* **What the task requires**
Rewrite the data from the line containing "Task: Select the" through the end of the data, inclusive, changing "domain" to "address" and leaving everything else the same. Leave the pictures out of your answer.

* **Stored rows**
══════════════════════════════

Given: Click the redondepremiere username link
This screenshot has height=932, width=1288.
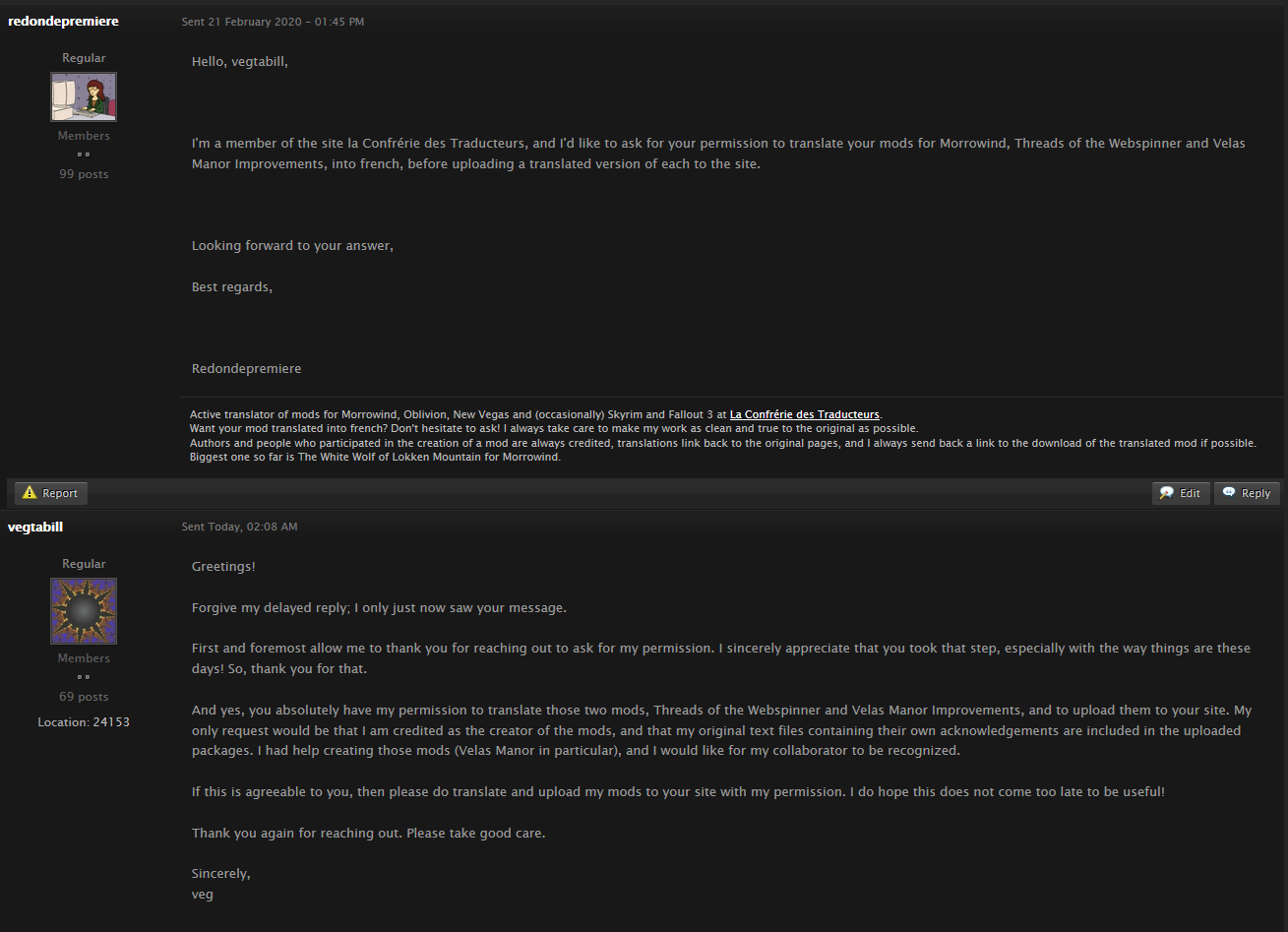Looking at the screenshot, I should click(x=63, y=21).
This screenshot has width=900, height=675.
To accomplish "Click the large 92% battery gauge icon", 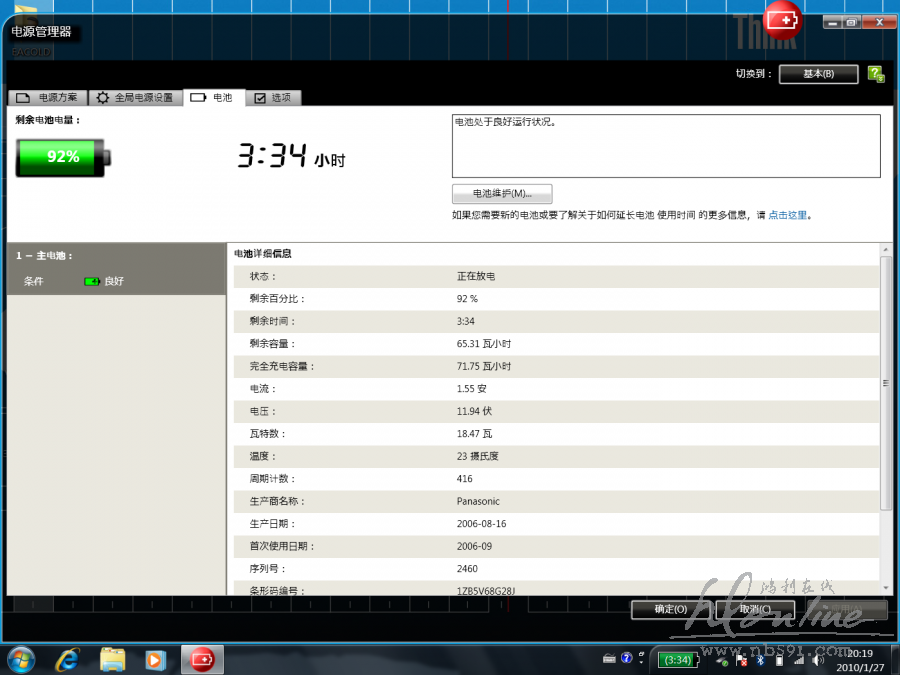I will click(63, 157).
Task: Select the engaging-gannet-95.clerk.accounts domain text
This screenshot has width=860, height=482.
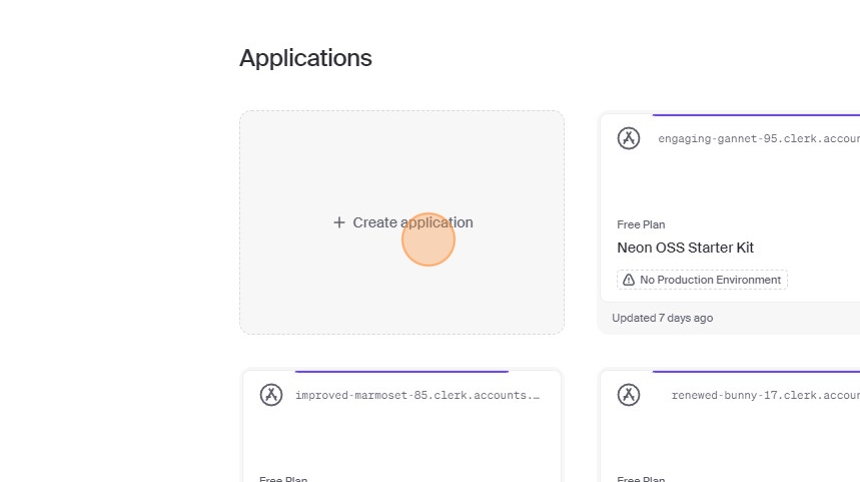Action: click(758, 139)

══════════════════════════════

* **Result for this task**
Task: Select the engaging-gannet-95.clerk.accounts address text
This screenshot has width=860, height=482.
Action: click(758, 139)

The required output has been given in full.